As AI systems expand into healthcare, public services, and finance, this dependence only deepens. Every new deployment strengthens a stack we do not control. Without domestic data centers, compute capacity, and Bangla-first models trained on local data, what we are building is not quite Bangladesh's AI future. It is an adapted version of someone else's. We become consumers of AI rather than creators of it. Sovereignty, in this context, is not ideological. It is operational. It is about whether we can make decisions about our own systems or whether we have to ask permission.
People, Not Plans
The policy treats talent development as a medium-term objective. That's a mistake. Talent is mobile. The engineers who could build Bangladesh's AI future will build elsewhere if the conditions don't exist here. They already are. I've watched it happen for years.
Bangladesh produces roughly 2,000 AI-capable graduates annually. Our competitors produce tens of thousands. Curriculum reform won't close that gap. Not in time. The policy should declare year one a national talent emergency. Rapid training. Diaspora engagement. Industry apprenticeships. Not committees. Not pilots. Scale. Waiting for educational reform to slowly turn is not a strategy.
The Inclusion Question
The draft acknowledges inclusion, and rightly so. The UNESCO assessment highlighted the reality: limited internet penetration, sharp urban-rural divides, gender disparities in STEM, and local languages with minimal digital resources. What remains unresolved is sequencing.
Deploy AI systems at scale before addressing digital access, and you risk deepening existing divides. The connected get smarter tools. The unconnected fall further behind. AI becomes another wedge in an already unequal society.
How we align infrastructure investment with inclusion is not a secondary issue. It is central to whether AI becomes a shared national asset or a source of further fragmentation.
I don't have easy answers here. But I know the question can't be deferred to phase three.
Political Reality
Elections are days away. By the time this article is published, we may already have a new government.

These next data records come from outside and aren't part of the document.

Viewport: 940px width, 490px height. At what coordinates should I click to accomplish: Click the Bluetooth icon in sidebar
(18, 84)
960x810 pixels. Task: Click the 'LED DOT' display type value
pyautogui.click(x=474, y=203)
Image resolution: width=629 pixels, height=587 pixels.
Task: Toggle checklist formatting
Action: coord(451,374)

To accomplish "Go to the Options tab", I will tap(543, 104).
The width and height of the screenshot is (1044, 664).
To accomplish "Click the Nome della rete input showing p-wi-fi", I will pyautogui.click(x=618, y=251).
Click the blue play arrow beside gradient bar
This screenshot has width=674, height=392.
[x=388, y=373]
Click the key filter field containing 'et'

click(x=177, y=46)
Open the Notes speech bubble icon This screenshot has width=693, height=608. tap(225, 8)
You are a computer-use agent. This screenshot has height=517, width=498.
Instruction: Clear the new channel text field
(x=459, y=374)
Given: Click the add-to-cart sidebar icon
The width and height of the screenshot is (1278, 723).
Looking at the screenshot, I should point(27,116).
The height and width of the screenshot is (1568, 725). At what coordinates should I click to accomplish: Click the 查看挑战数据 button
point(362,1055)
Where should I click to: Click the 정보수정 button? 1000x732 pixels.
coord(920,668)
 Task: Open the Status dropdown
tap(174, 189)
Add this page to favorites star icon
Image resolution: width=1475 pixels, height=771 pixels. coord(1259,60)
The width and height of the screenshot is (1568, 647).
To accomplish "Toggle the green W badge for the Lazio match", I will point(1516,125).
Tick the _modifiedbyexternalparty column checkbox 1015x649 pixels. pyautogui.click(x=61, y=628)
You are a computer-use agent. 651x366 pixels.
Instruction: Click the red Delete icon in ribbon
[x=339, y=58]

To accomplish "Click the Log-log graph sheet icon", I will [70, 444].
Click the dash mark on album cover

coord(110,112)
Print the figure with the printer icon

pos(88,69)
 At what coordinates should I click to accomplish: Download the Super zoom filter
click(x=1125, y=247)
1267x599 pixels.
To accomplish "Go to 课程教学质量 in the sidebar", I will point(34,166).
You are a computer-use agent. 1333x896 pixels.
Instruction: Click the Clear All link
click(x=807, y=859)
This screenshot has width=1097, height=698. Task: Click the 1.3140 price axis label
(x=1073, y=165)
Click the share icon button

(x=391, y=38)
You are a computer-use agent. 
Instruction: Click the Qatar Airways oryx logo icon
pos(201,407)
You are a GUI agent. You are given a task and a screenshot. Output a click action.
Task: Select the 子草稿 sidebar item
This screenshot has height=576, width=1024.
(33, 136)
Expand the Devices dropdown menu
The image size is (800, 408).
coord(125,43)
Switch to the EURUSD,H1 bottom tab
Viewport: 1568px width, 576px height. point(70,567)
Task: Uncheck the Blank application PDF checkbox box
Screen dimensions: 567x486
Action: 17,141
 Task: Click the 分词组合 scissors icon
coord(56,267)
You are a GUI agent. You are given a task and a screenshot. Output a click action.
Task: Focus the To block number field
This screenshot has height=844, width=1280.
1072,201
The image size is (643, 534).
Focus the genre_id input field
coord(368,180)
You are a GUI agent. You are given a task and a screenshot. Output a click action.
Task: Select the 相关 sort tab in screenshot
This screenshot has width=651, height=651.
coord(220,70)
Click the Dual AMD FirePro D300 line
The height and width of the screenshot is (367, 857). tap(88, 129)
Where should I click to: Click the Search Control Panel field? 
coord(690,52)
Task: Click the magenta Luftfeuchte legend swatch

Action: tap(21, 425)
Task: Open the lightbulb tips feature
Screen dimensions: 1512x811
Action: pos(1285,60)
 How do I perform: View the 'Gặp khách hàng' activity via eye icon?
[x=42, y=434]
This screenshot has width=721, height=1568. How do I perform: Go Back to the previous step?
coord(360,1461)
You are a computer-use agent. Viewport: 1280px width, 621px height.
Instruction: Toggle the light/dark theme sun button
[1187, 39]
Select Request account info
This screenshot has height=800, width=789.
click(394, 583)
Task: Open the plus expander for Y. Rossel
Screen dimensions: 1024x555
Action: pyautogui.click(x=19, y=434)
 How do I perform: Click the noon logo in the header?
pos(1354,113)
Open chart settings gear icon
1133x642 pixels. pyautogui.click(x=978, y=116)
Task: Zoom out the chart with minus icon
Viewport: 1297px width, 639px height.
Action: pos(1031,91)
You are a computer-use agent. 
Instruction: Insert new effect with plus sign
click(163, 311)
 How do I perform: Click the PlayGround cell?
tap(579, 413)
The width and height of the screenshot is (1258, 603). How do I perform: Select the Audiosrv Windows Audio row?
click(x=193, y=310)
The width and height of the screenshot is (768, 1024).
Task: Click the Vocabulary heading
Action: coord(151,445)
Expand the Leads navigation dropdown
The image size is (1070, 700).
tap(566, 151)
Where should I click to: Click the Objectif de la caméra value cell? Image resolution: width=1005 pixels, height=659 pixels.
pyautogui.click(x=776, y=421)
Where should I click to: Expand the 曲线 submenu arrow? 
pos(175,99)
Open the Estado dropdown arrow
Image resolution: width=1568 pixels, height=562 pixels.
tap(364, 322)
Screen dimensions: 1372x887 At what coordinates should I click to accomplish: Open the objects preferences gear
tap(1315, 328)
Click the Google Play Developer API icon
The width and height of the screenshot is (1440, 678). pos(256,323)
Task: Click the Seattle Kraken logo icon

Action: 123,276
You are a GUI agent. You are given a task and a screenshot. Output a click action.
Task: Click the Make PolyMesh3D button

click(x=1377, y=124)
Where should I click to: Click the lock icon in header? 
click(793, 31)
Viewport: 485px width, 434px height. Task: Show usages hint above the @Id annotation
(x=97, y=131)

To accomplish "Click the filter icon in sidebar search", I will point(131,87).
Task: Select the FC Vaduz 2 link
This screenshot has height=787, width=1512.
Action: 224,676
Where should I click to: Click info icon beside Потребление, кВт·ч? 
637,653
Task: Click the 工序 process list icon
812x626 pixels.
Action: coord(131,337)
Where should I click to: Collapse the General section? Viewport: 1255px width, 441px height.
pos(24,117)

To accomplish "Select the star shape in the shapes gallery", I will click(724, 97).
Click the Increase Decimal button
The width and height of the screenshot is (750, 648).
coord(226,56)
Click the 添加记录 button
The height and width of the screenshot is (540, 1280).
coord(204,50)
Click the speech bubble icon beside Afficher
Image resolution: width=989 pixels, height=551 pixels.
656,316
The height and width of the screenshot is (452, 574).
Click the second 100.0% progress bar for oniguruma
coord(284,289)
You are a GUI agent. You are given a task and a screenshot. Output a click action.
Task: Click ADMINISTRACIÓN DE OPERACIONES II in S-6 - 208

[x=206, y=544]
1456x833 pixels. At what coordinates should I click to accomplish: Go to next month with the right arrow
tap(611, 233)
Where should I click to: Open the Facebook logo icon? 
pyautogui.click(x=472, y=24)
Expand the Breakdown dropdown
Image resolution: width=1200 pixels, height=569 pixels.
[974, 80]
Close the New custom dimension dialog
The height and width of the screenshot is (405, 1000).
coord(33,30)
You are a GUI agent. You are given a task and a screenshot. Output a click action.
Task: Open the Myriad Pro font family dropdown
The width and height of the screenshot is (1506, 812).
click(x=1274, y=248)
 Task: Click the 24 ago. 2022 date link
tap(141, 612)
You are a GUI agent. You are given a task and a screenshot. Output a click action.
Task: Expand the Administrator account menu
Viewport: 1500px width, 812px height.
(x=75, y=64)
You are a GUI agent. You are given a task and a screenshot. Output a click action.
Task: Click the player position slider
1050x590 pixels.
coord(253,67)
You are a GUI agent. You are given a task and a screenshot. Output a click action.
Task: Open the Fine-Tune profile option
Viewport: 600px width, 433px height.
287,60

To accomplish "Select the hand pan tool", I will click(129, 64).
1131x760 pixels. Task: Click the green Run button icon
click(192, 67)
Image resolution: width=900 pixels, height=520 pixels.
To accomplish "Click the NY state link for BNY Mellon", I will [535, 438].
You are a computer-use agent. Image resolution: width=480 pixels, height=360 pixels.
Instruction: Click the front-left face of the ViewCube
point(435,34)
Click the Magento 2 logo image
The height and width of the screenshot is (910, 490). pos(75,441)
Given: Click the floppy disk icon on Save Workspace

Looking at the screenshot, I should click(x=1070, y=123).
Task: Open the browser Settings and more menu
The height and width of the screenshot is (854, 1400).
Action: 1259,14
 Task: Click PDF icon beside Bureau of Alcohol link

This policy was developed under an interim administration. The incoming government may adopt it, revise it, or shelve it entirely. History suggests continuity across transitions cannot be assumed. Promising initiatives have lost momentum simply because they were associated with the previous administration.
Every restart costs time. And time is precisely what we lack. I am hopeful. But hope is not a strategy.
What It Will Take
The draft National AI Policy reflects serious thinking about AI governance. Now it needs to become serious action.
Success depends on three commitments that cannot be deferred: Speed. Visible, funded action in year one. Not plans for action. Action. Resources. Specific, budgeted commitments, not proposals. Numbers. Taka. Allocated. Authority. Institutions empowered to act, not merely coordinate. Power, not just process.
Above all, it requires political continuity that survives the transition. Whoever forms the next government needs to understand: this is not a partisan issue. This is about whether Bangladesh competes in the next economy or watches from the sidelines.
The authors of this draft did something important. They published it for public comment. That takes confidence. It invites scrutiny. This article is my contribution to that process.
I hope they use it. I hope the next government uses it. Because waiting for perfect policy has never been a winning strategy in technology. You build. You learn. You adjust. And you move.
Dr. Zunaid Kazi is an AI visionary and entrepreneur who has spent over 30 years turning complex ideas into intelligent systems.